30歳になる


とうとう30歳になった。25歳以降はなんだか数字が半端で、若いというほどでもなければ、中年というほどでもなかったので、どちらかと言えばようやく30になってすっきりしている。
毎年誕生日の時期は台風があったりして天気が悪いのだが、珍しく晴れていた(これが去年のディズニーランドのときだったらなあ)。それも手伝ってなんだか気持ちよく歳を取った気がする。思えば20歳の誕生日もしとしと雨が降っていた気がするのだが、まあ10月は黄昏の国というくらいだから、1年を1日に例えればだんだん日が暮れて暗くなりつつあるシーズンなのである。その暗さに安心することもある。
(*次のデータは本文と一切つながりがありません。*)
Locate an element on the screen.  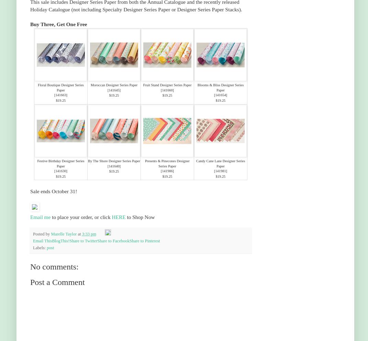
'3:33 pm' is located at coordinates (89, 233).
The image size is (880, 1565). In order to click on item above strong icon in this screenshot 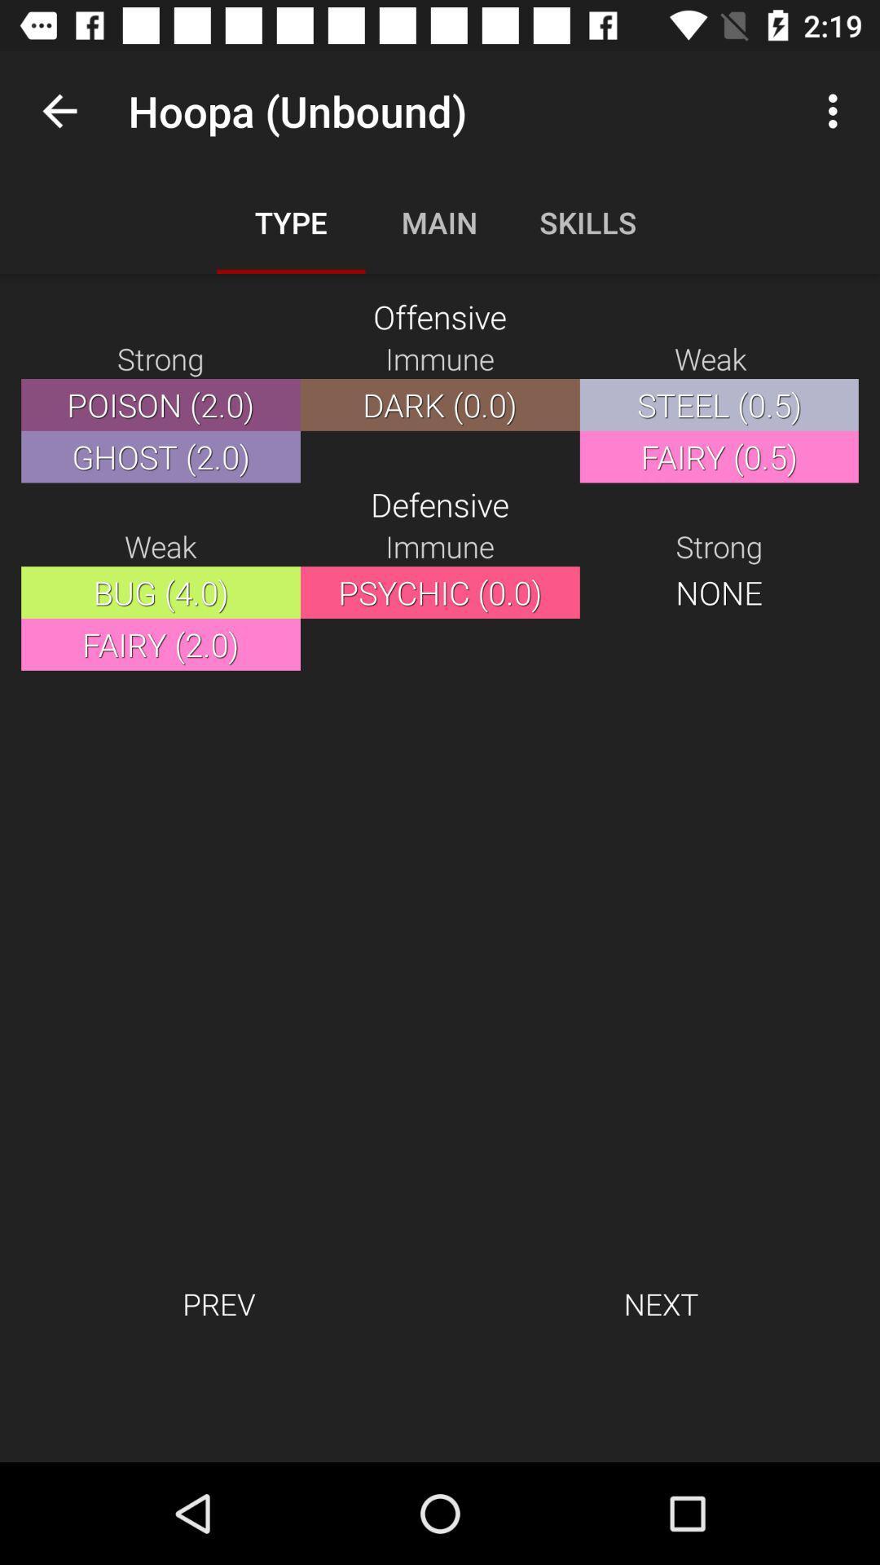, I will do `click(59, 110)`.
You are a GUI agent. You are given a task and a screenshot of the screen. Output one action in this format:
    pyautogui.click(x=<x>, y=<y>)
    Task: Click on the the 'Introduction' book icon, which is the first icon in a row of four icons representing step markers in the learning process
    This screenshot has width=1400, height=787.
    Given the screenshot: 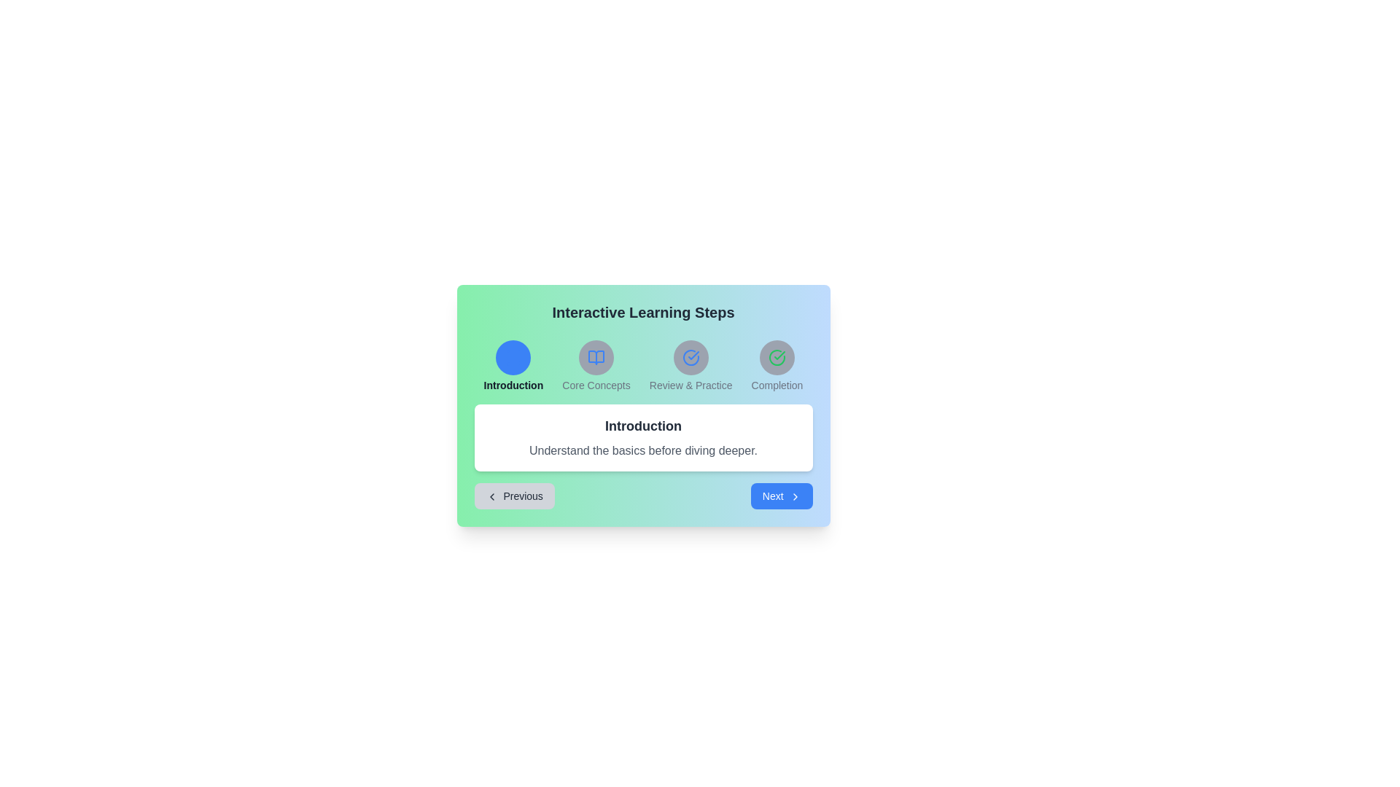 What is the action you would take?
    pyautogui.click(x=513, y=357)
    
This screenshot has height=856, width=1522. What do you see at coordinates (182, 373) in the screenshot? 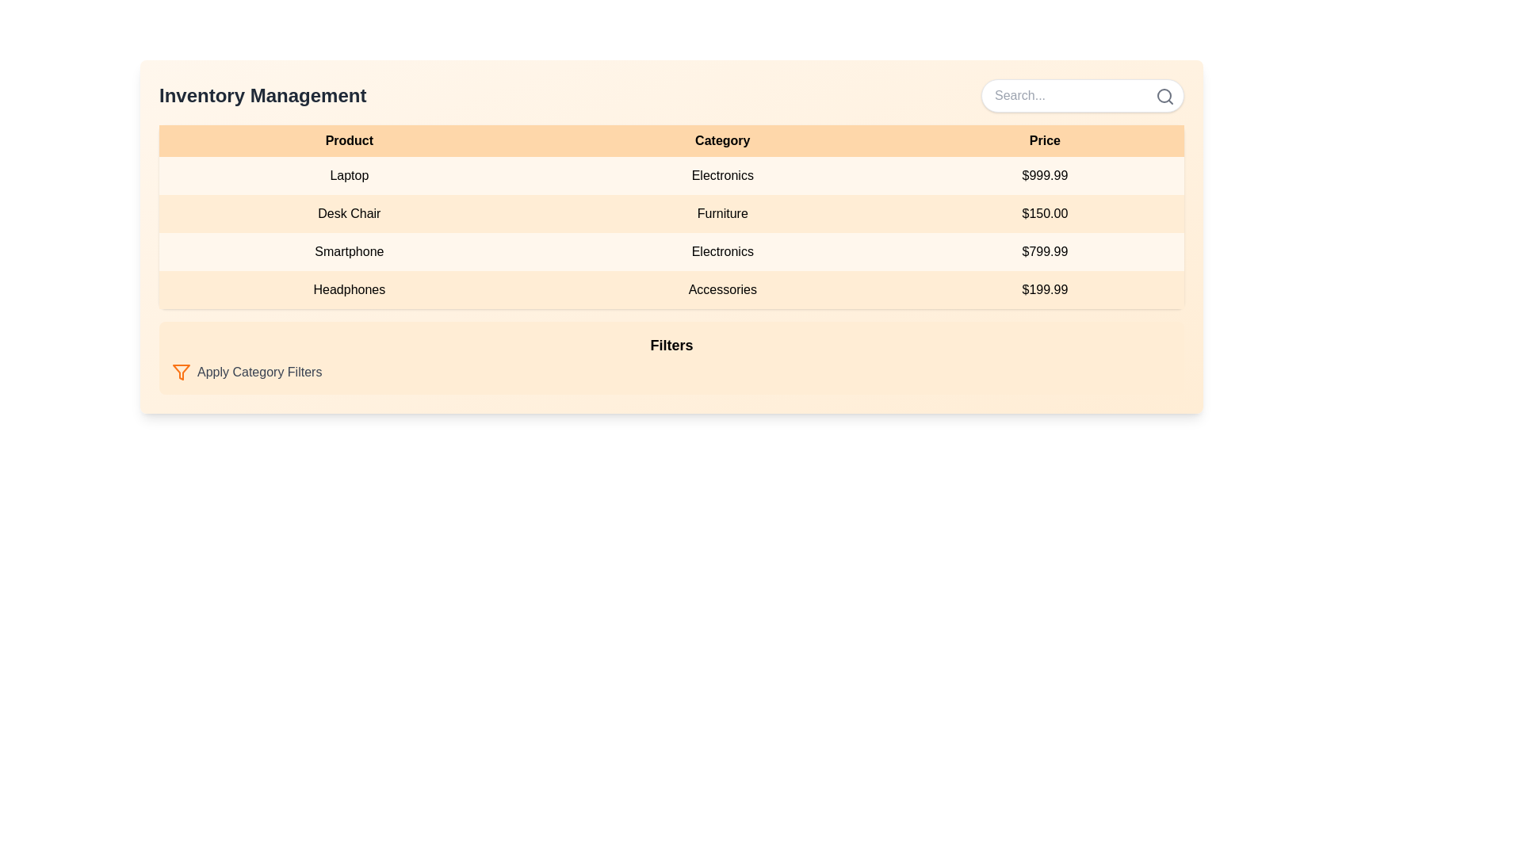
I see `the triangular-shaped orange filter icon located at the bottom-left corner of the interface, adjacent to the 'Apply Category Filters' label` at bounding box center [182, 373].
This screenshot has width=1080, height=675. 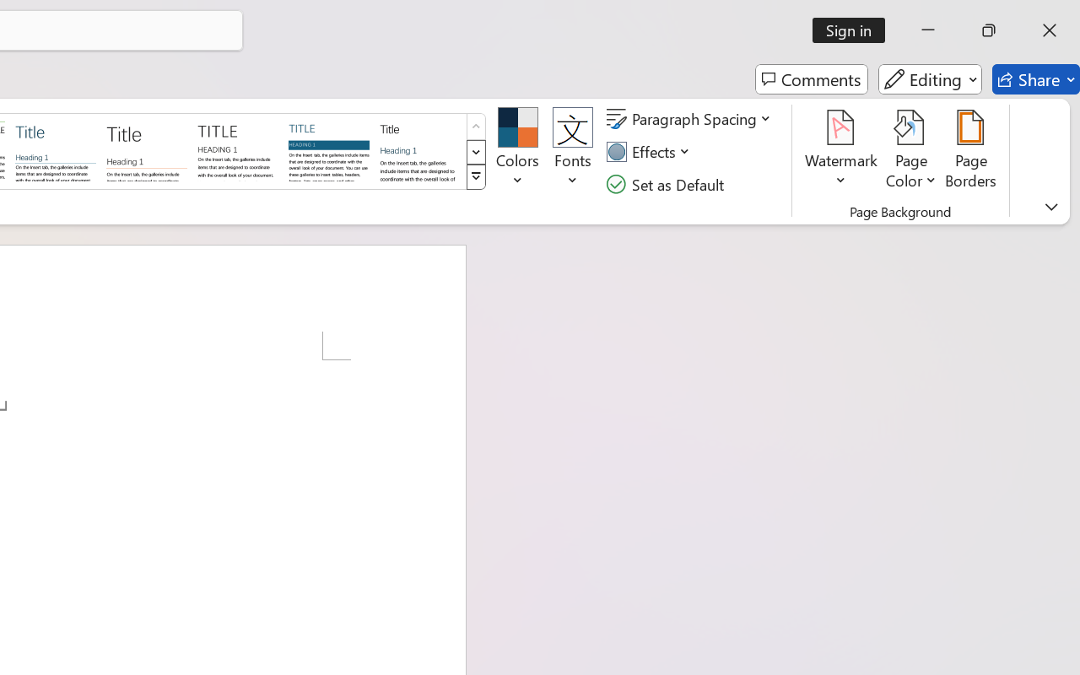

10年前にはもちろん今のそれなりに充足した日々など想像もしていなかった。不安と悩みが横たわってそれどころではなく、明るい展望があったとしてもそれは非常にぼんやりとしてディテールを欠いた「こうなったらいいな」程度の願望に過ぎなかった。イラストレーションの仕事をしている自分というのを漠然と想像できても(根拠のない自信には満ちていたので)、実際にこの8年ほどの間にやってきた仕事ひとつひとつのディテールは、全然想像もしなかったようなものばかりである。イラストの仕事を依頼されるという目標の先に、依頼されたものを描く上でさまざまな壁があるということにも、全然想像が及んでいなかったわけだ。
30代もより一層描けますように。